Did Abraham Lincoln Believe In God?

Did Abraham Lincoln Believe In God?

Apr 16


By Emily Sohn
Discovery News
April 15, 2011

Original Link



• A newly resurfaced letter raises questions about Abraham Lincoln’s views on religion, faith and God.

• Lincoln was not religious for most of his life, but his faith seems to have evolved and progressed during his presidency.

• The letter went up for sale this week for $35,000.


Abraham Lincoln is known for many things. He led the nation through the Civil War, emancipated the slaves and delivered eloquent speeches about democracy and liberty. But Lincoln’s religious views have long been a matter of debate.

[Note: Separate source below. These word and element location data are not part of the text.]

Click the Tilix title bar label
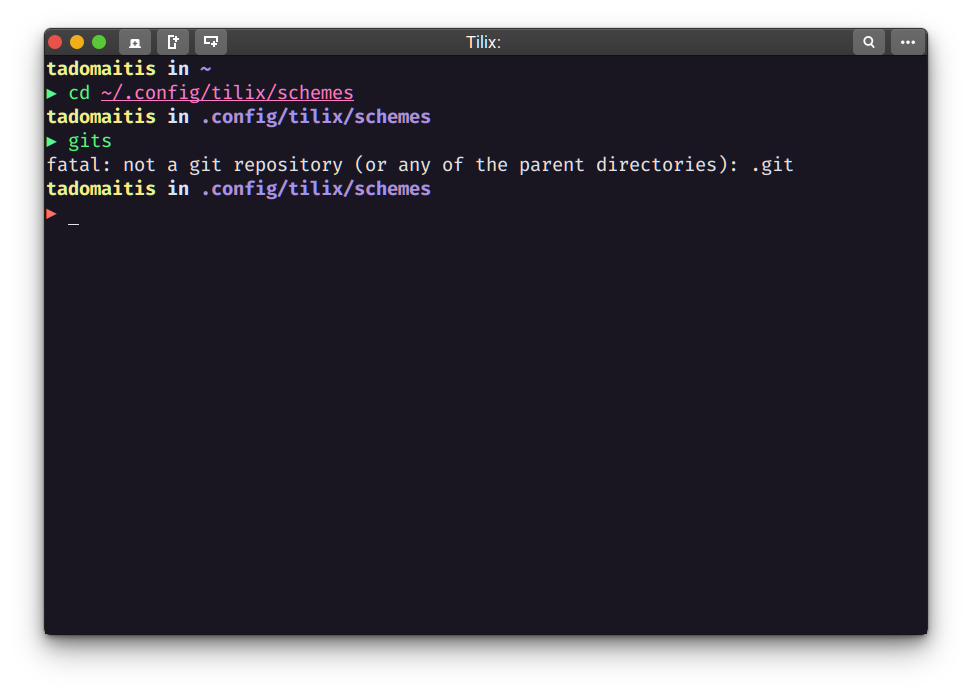Viewport: 972px width, 695px height. pos(483,42)
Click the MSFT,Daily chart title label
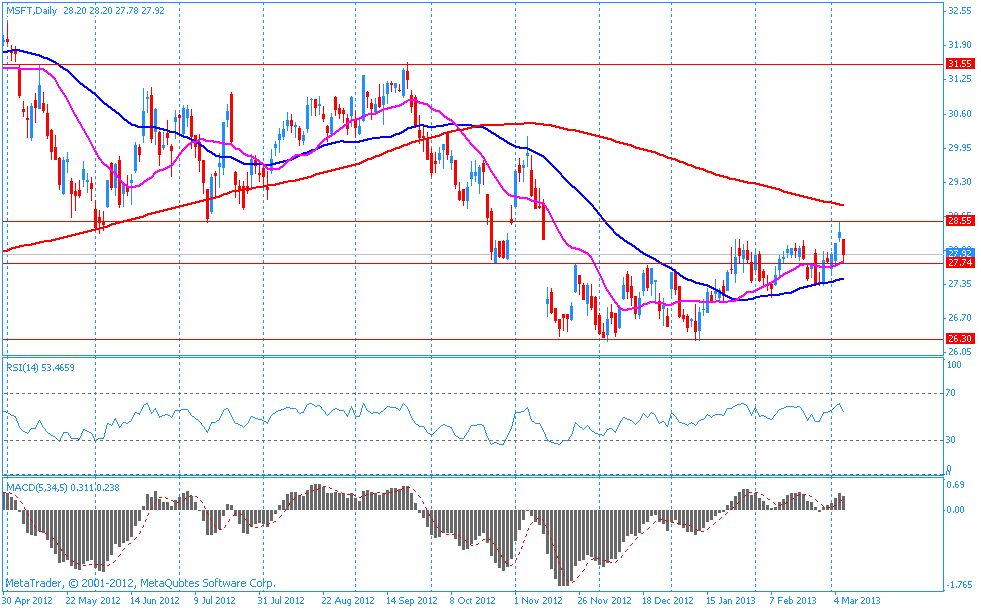 click(30, 10)
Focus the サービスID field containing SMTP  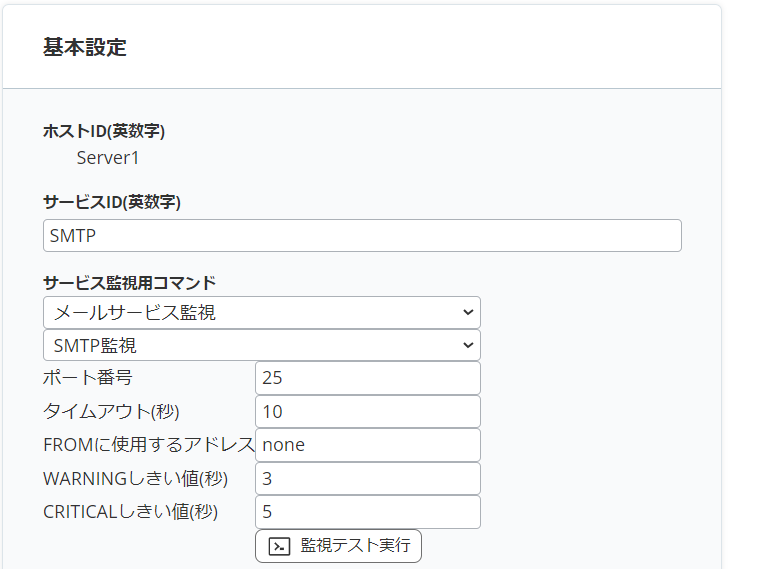[x=362, y=236]
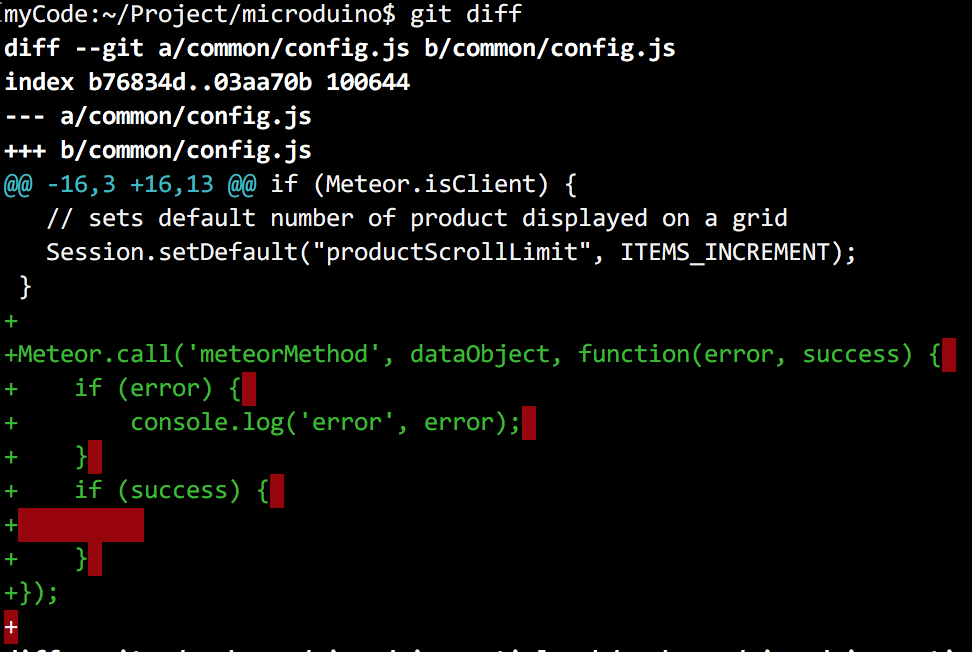Click the wide red whitespace-only line block
The height and width of the screenshot is (652, 972).
tap(81, 525)
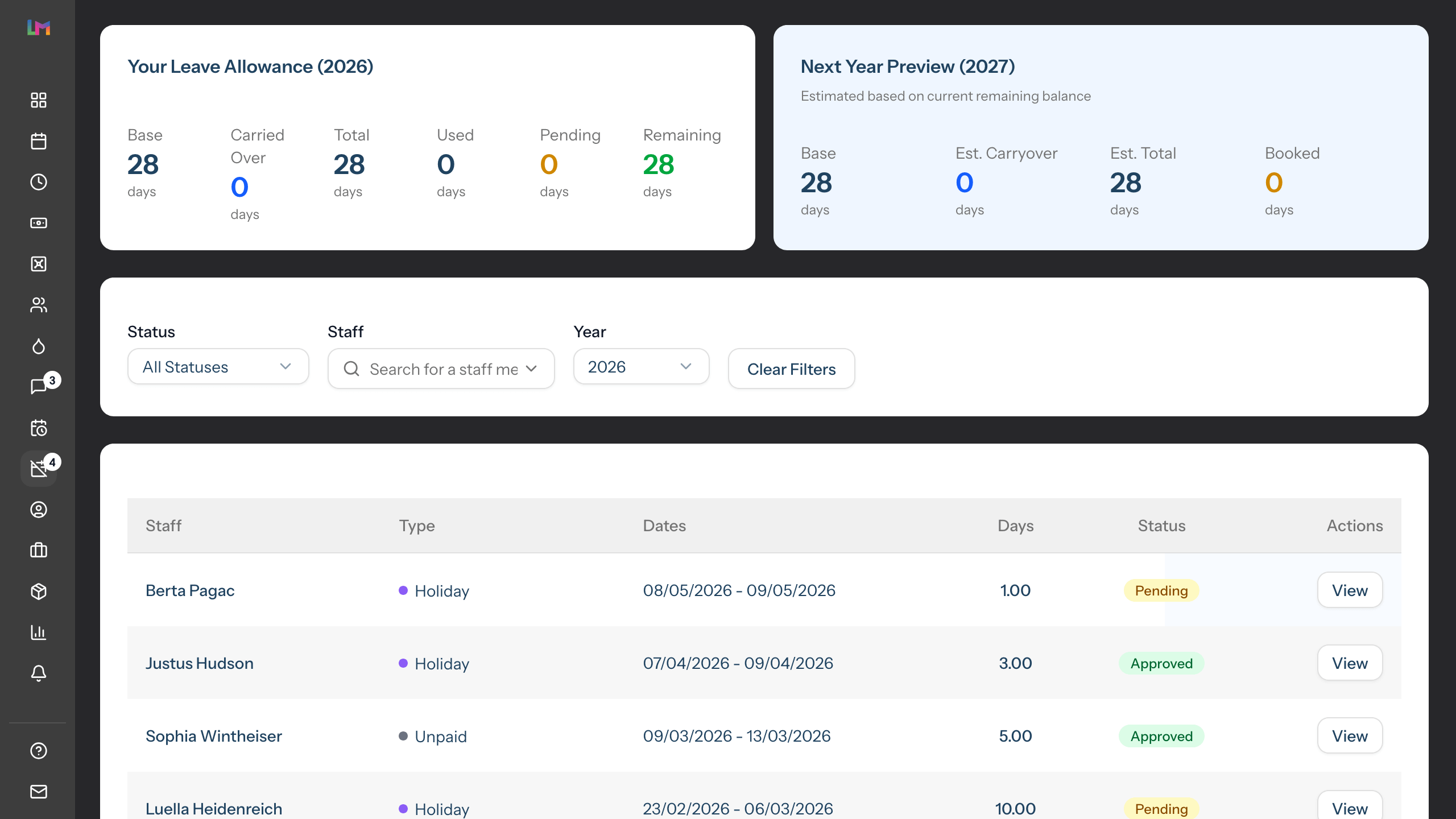Open notifications bell icon

point(38,673)
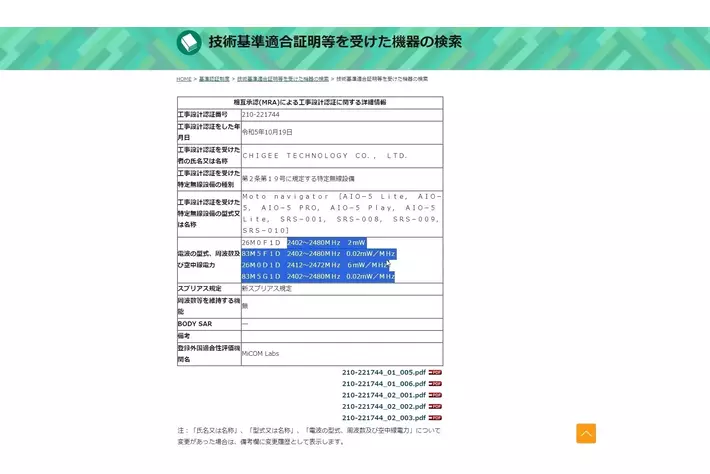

Now, a newly resurfaced letter from the 19th century is raising questions once again about the 16th president’s relationship with God. The three-page letter, which was written by Lincoln’s old law partner, William Herndon, and just went up for sale for a price of $35,000, claims that Honest Abe was driven not by faith, but by politics.

Lincoln’s attitude toward religion was clearly complex, and the discussion is far from over, as some evidence suggests that Lincoln’s sense of faith evolved and deepened throughout the war and his presidency. Still, the letter offers a rare view of Lincoln’s inner life from someone who knew him before he went to Washington.

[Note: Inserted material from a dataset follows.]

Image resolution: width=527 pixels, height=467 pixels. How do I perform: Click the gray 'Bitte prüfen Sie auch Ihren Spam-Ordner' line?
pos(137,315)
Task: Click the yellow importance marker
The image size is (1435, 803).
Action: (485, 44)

“Mr. Lincoln’s religion is too well known to me to allow of even a shadow of a doubt; he is or was a Theist & a Rationalist, denying all extraordinary — supernatural inspiration or revelation,” Herndon wrote in the letter, signed Feb. 4, 1866, a year after Lincoln’s assassination.

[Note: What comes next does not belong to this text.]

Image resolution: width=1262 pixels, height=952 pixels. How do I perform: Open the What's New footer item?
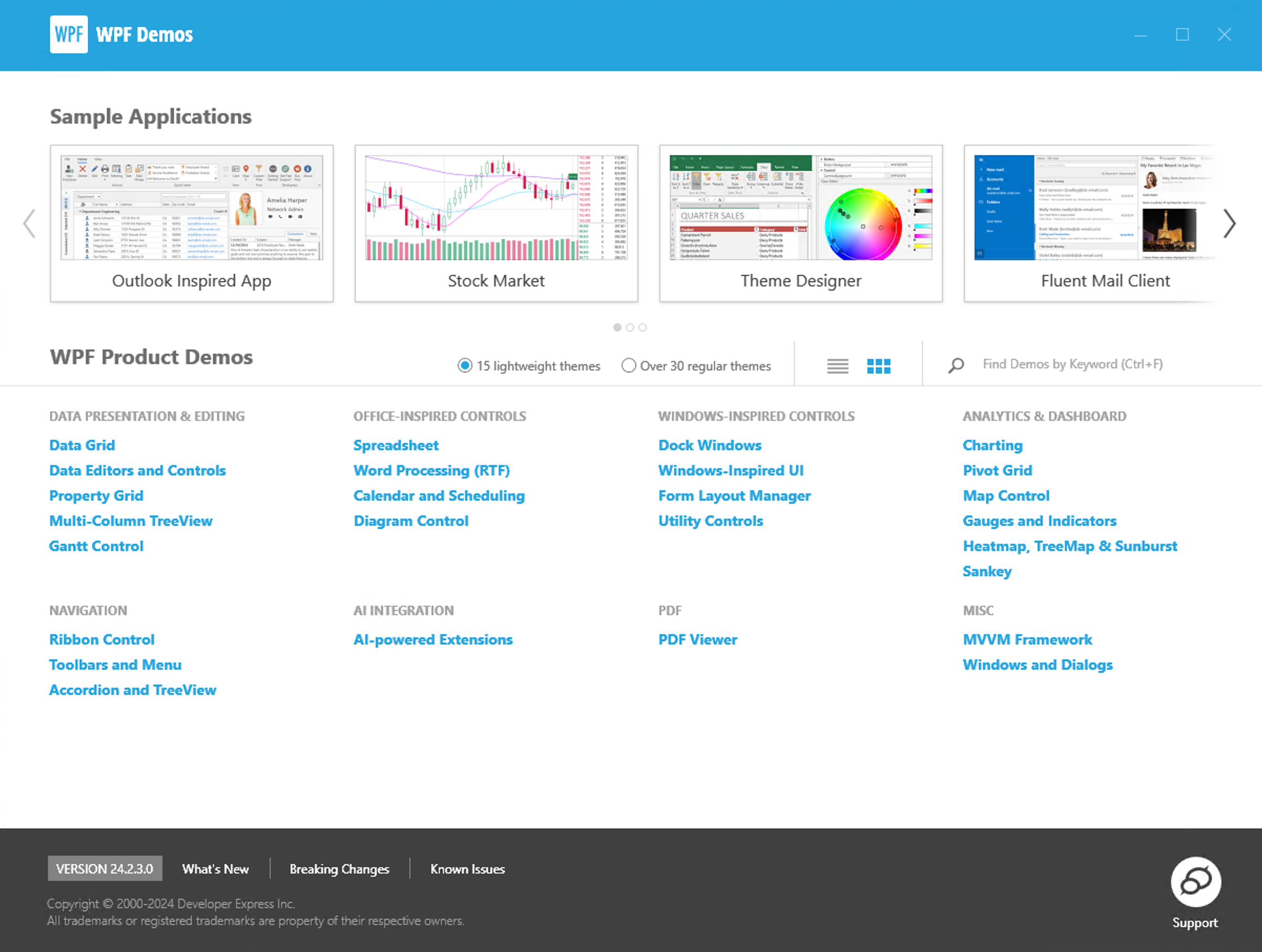coord(215,868)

“At one time in his life, to say the least, he was an elevated Pantheist, doubting the immortality of the soul as the Christian world understands that term,” continued the letter, addressed to Edward McPherson, Clerk of the U.S. House of Representatives. “I love Mr. Lincoln dearly, almost worship him, but that can’t blind me. He’s the purest politician I ever saw, and the justest man.”

Born in a log cabin in Kentucky in 1809, Lincoln was raised as a Baptist but rejected organized religion and never joined a congregation as an adult. After trying out a variety of careers, including postmaster and surveyor, he taught himself to be a lawyer and moved to Illinois, where he eventually partnered with Herndon in 1844. The two remained close until 1861, when Lincoln left to begin his presidency.

Twenty years later, immediately after Lincoln’s death in 1865, a flurry of biographies emerged, many of them attempting to Christianize Lincoln, said historian Ronald White, author of A. Lincoln: A Biography. Herndon wanted to set the record straight.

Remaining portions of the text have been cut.